Search

Generating Power Through Python Generator Functions And Iterators

In my post on python iterators, I mentioned that one limitation of using python iterators in user defined objects is that they do not allow you to have more than one pass at the iterator when you have encountered the StopIteration exception. To conveniently overcome that limitation and give you programming power, the creators of python decided to design an object that is not only an iterable and iterator, but is also a function that yields values. That object is a python generator.

Python generators are like this steel frame
 

In this post, I will describe what a generator is and the advantages conferred on your programming when you use generators.

What are python generators?

Python generators are a special class of python functions that make the task of writing iterators very simple. While regular python functions will compute a value and return it, a python generator will return an iterator that returns a stream of values.

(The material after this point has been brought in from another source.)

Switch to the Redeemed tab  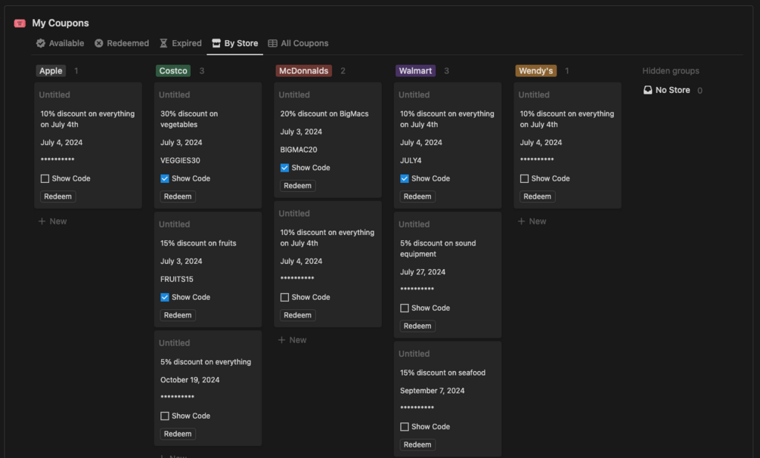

To get up to speed with iterators, you can read up this post on python iterators. In regular functions you use a return statement to return a value, but in python generators you use a yield statement to indicate each element that is to be returned in a series.

The simple definition of a generator is any function that contains a yield keyword.

Let’s illustrate this with examples.

For example, take the function of computing the factors of a number.


def factors(n):
    ''' returns all the factors of n as a list '''
    results = []
    for k in range(1, n+1):
        if n % k == 0:
            results.append(k)
    return results

In the function, factors, given a number we divide it by every number between 1 and that number. Whenever any number divides it without a remainder, that number is a factor and we store that number in the results list. At the end of the iterative division, we return the results list containing all the factors of the given number.

I want you to notice the following deficiencies of regular functions like this. 1. We had to populate the results list with all the numbers, waiting until everything was complete and then store all the values in memory. That takes up time and memory space. 2. When the function returned its results, all the variables used in the namespace of the function were garbage collected or thrown away. We can not get them again unless we call the function another time. 3. We cannot pause and resume the function if we want to.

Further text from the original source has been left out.